Japan will pay close attention to the document, Chief Cabinet Secretary Yoshihide Suga said Tuesday. Seoul announced the paper in August 2014 and is now apparently close to releasing it despite the accord that purports to settle grievances over the episode.
Earlier Tuesday, a South Korean Foreign Ministry spokesman said that the Comfort Women White Paper, drafted by the Gender Equality and Family Ministry, will be published on schedule and is “unrelated” to the Dec. 28 agreement between South Korea and Japan to end the decades-long dispute. The agreement declared that “the issue is resolved finally and irreversibly.”
Japan could see the move as a violation of the deal, which includes a bilateral pledge to “refrain from accusing or criticizing each other regarding this issue in the international community.”
Suga told a news conference on Tuesday that Tokyo expects Seoul to “deal with the matter appropriately” in light of the Dec. 28 agreement. He said he does not know what the upcoming report will touch on.
Meanwhile, a senior Foreign Ministry official in Tokyo said the government cannot stop the publication of the white paper per se, but “will have to convey Japan’s stance to South Korea if what’s written in the white paper is too problematic.”
Other officials expressed disappointment in Seoul’s actions.
“I was surprised (by the South Korean government’s words) only days after the agreement,” an aide to Prime Minister Shinzo Abe said. “I can’t trust South Korea.”
South Korea’s Gender Equality and Family Ministry earlier said the paper will be published in a range of languages, including English, Japanese and Chinese.
On the issue of a statue outside the Japanese Embassy in Seoul, which symbolizes the injured dignity of the comfort women, the South Korean spokesman stressed that the object’s future is not determined by the text of the agreement.
Japan has demanded its removal.
“Since it was erected by a civic group, the government can’t just tell them what to do or not to do,” the spokesman said.
The Japanese government has indicated that it may withhold funds the agreement requires it to provide to surviving victims if the statue remains in place.
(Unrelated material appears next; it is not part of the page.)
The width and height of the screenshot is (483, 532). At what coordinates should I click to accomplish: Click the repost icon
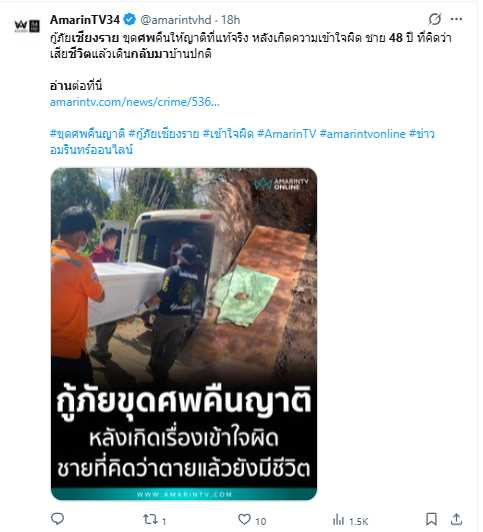coord(150,519)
Its removal was not mentioned as a condition for the aid in a joint announcement released by Foreign Minister Fumio Kishida and South Korean Foreign Minister Yun Byung-se after their talks in Seoul on Dec. 28, which led to the deal.
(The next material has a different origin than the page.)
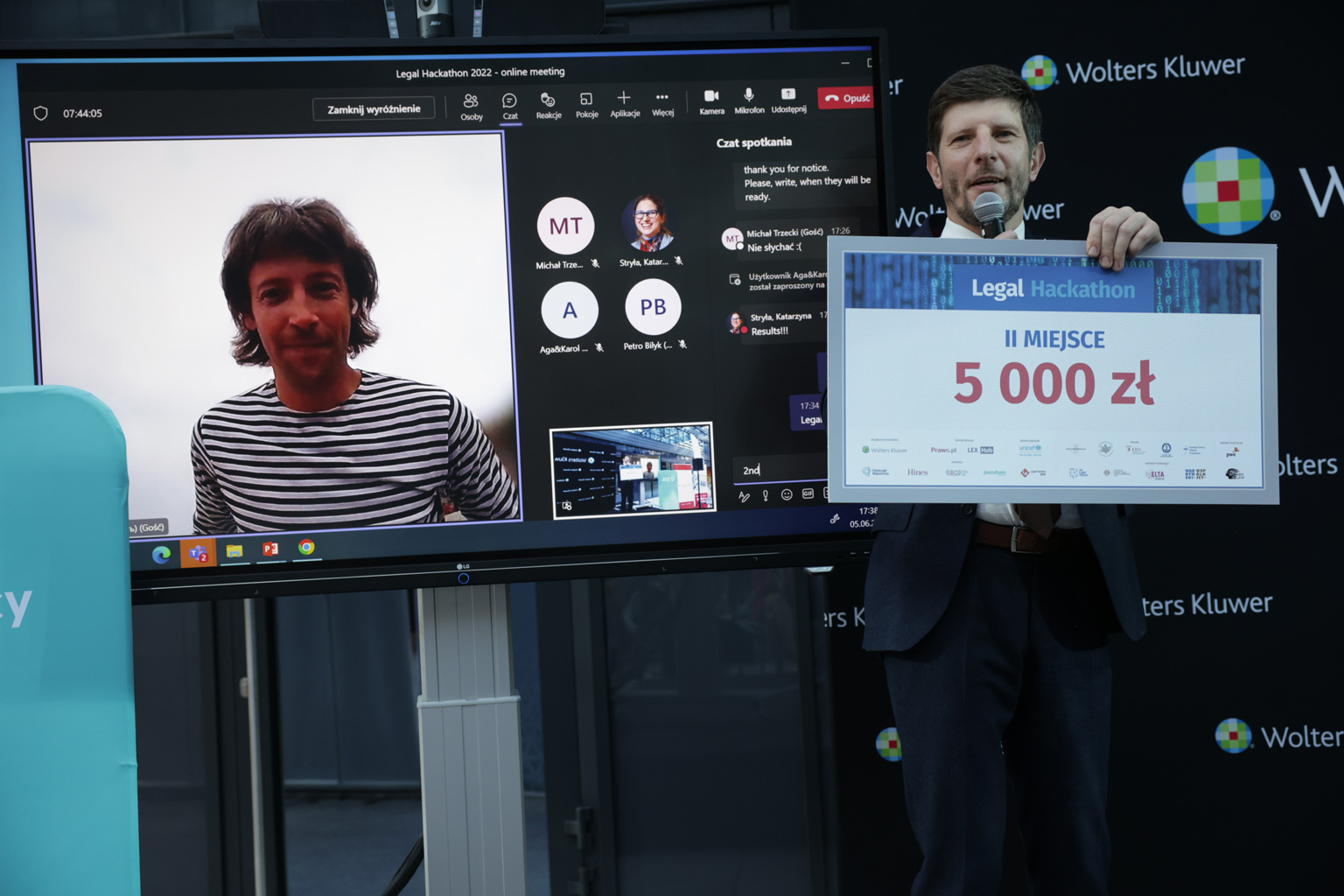Screen dimensions: 1344x896
Task: Open the GIF picker in chat
Action: click(x=808, y=494)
In a separate move on Tuesday, several civil groups in South Korea and eight other nations said they will continue their joint campaign to get documents related to the “comfort women” listed on UNESCO’s Memory of the World Register.
The campaign is unaffected by the bilateral agreement, Ewha Womans University professor Shin Hei-soo told a seminar in Seoul, adding that the documents deserve a listing on the Memory of the World Register given their value as historical records and the need to preserve them.
The groups are working hard ahead of the application deadline in May to ensure a listing next year, Shin added.
The South Korean Foreign Ministry said it cannot interfere with the matter because the action is by private-sector groups.